→ **Directions for this task**
Take the line that holds "Click the display monitor status icon" and every line after it to the end of the entries, and repeat them exactly without the pictures.

→ **Task material**
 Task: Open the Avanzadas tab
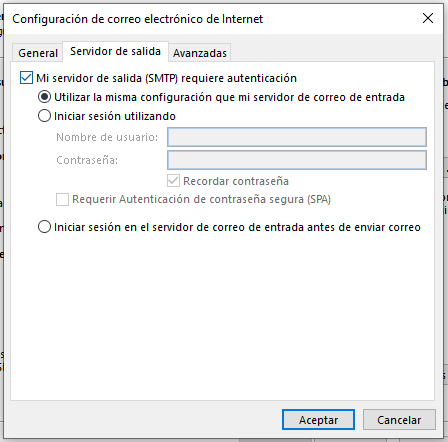[200, 53]
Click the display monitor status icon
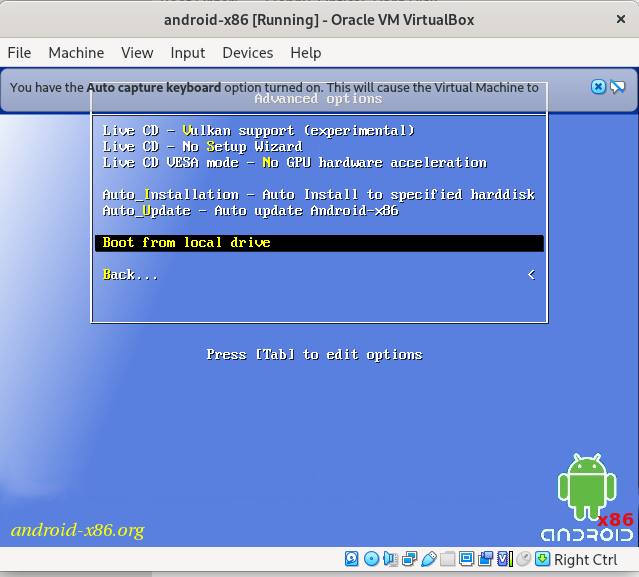The width and height of the screenshot is (639, 577). [466, 559]
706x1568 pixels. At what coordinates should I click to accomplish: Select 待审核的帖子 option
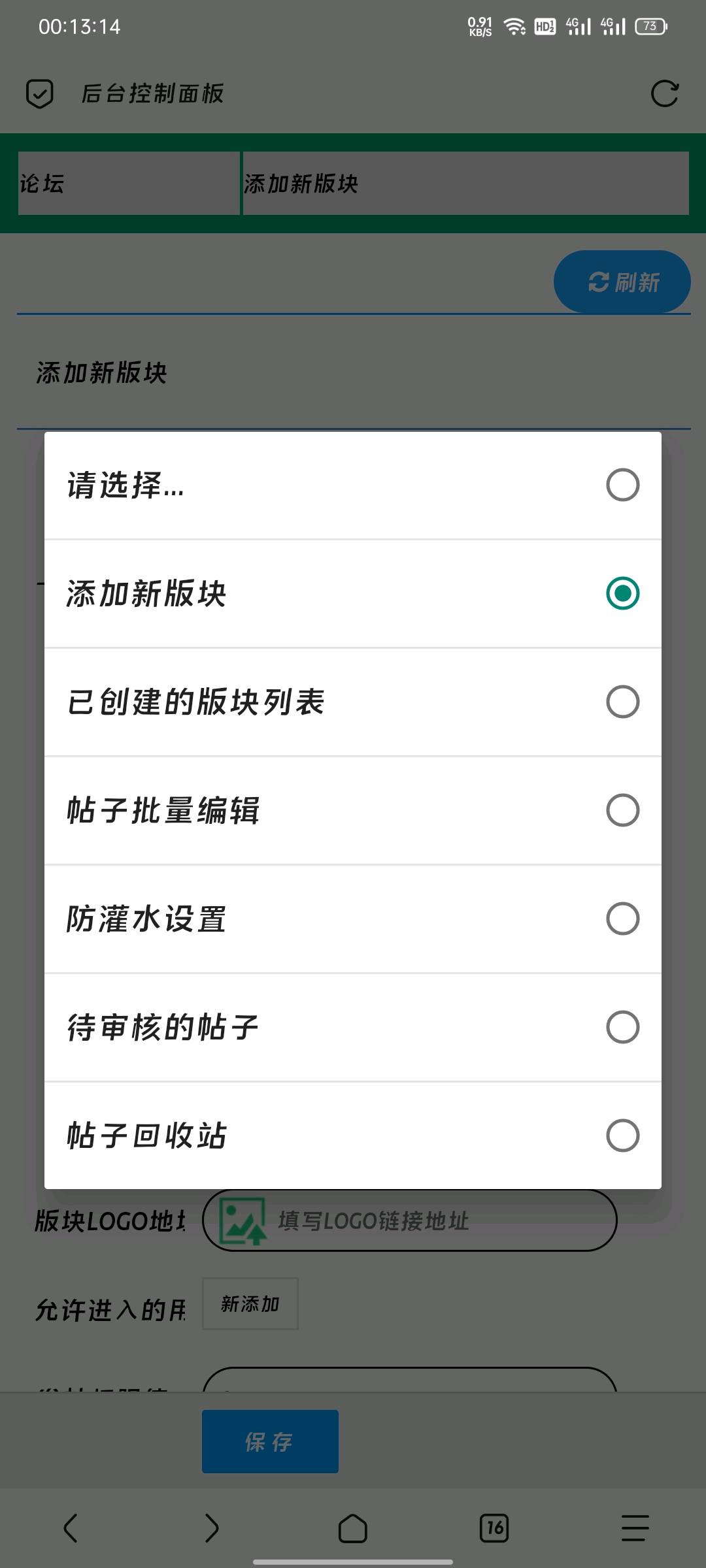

→ **Result of the exercise**
Click the display monitor status icon
The width and height of the screenshot is (639, 577). [466, 559]
706x1568 pixels. At what coordinates should I click to accomplish: Select 待审核的帖子 option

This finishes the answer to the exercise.